Don’t laugh: it’s really easy for most people to reiterate the whole ‘it’s just a movie’ thing. In real life, regardless of how depraved they are, serial-killers have limits, boundaries. They grow old, weaken, and then they die just like anyone else. The reliability of human mortality assuages us. So we bed down comfortably, shelving our cinema horror experience for the night. Confident that there are no monsters under our children’s beds, we remind ourselves that we locked the front door and Thunder is curled up at the bottom of the stairs with his bone. Cheek meets pillow, and all is well with the world.
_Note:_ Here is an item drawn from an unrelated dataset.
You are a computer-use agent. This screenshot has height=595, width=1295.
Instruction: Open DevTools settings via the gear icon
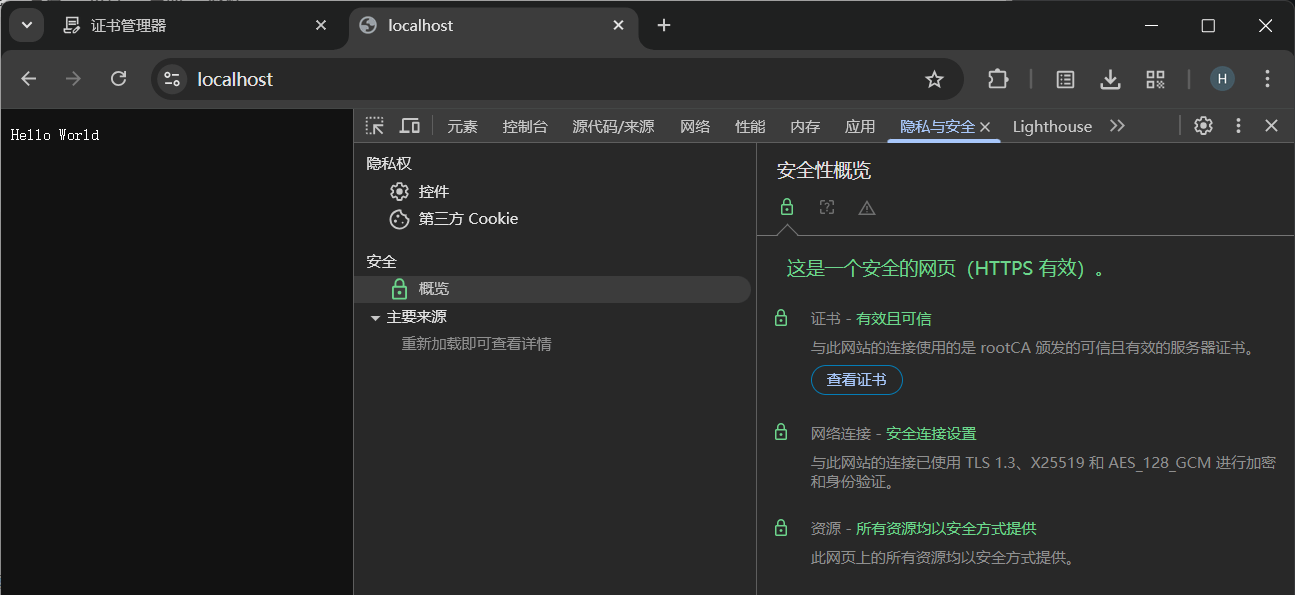tap(1203, 126)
Yet for a lot of us paranormal-folk, horror doesn’t end when the credits roll. For us, there aren’t any limitations to the possibilities the universe offers. For us, the spirits, demons, and boogey-men that entertain us at the movies are all too real. Many of us have had experiences with Bigfoot, dog-men, and UFOs, to say nothing of all the other supernatural phenomena we sometimes come into contact with. Because we know there are no limits to the cosmos, we’ll stick by those tales, even while our neighbors and colleagues smirk beneath their hands.
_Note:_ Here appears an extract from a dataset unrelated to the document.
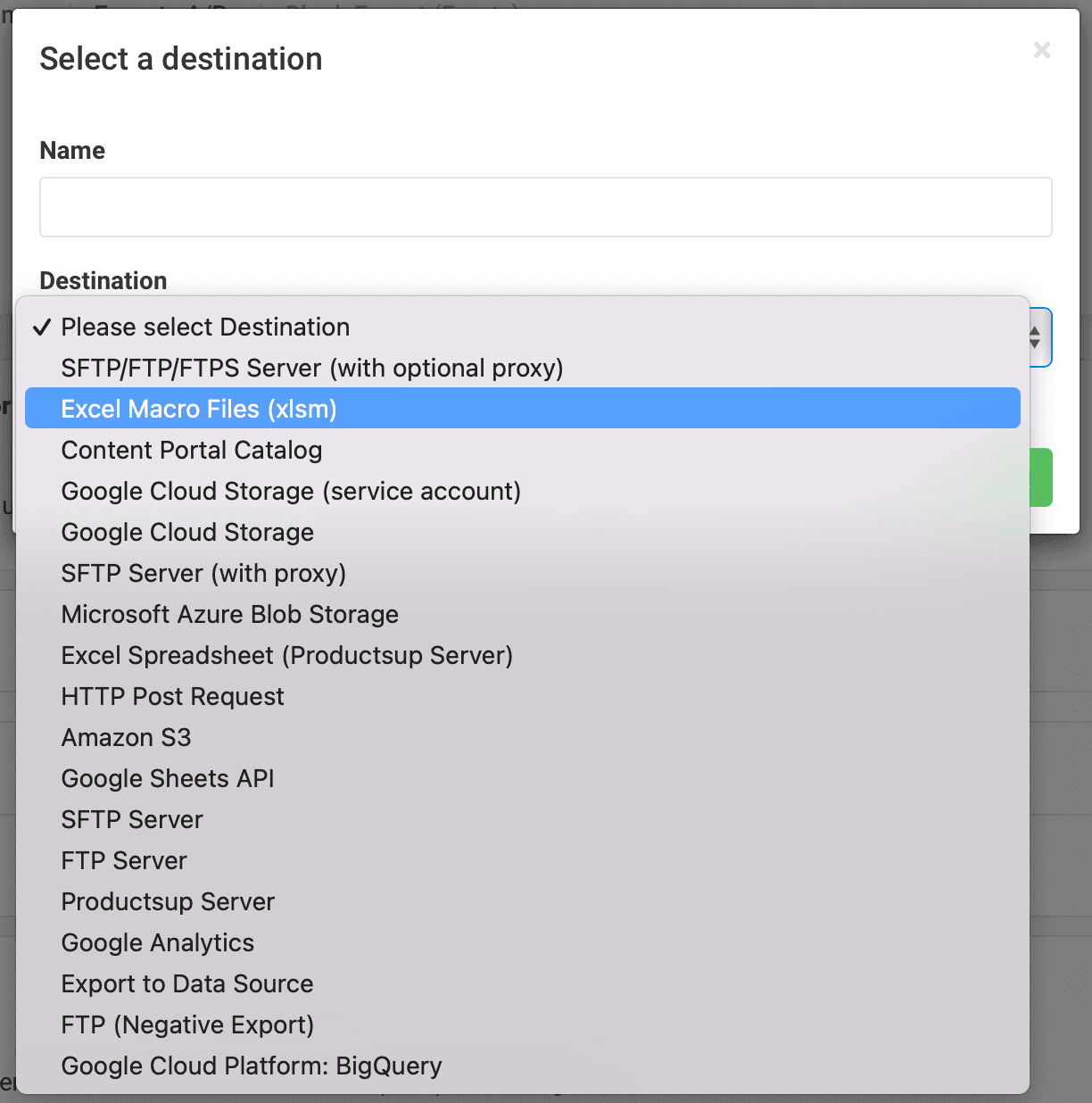Choose the plain Google Cloud Storage option
Viewport: 1092px width, 1103px height.
click(x=187, y=532)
Who is the Boogey-man, really?

(Photo courtesy of Felipe Hueb via Pexels)

To early human beings, the instinct to survive would have been stronger than any other trait people had before the common era. Without the amenities that modern man is used to, pre-historical mothers needed to make double-sure their babies were protected. Clan patriarchs used spears, traps, and sophisticated sling-shots to bring down such lurking terrors as saber-toothed tigers, heavy mammoths, and savage boar the size of small ponies. Most of the time they won, until they didn’t. Human casualties were inevitable in the early struggle for survival. What terrified communities even more were those killings and disappearances of clan members by enemies unseen, for what could possibly be done to defeat that which could never be identified?

Hence, the matter of darkness: of night, the full moon, and conspicuous shadows skulking just beyond the periphery.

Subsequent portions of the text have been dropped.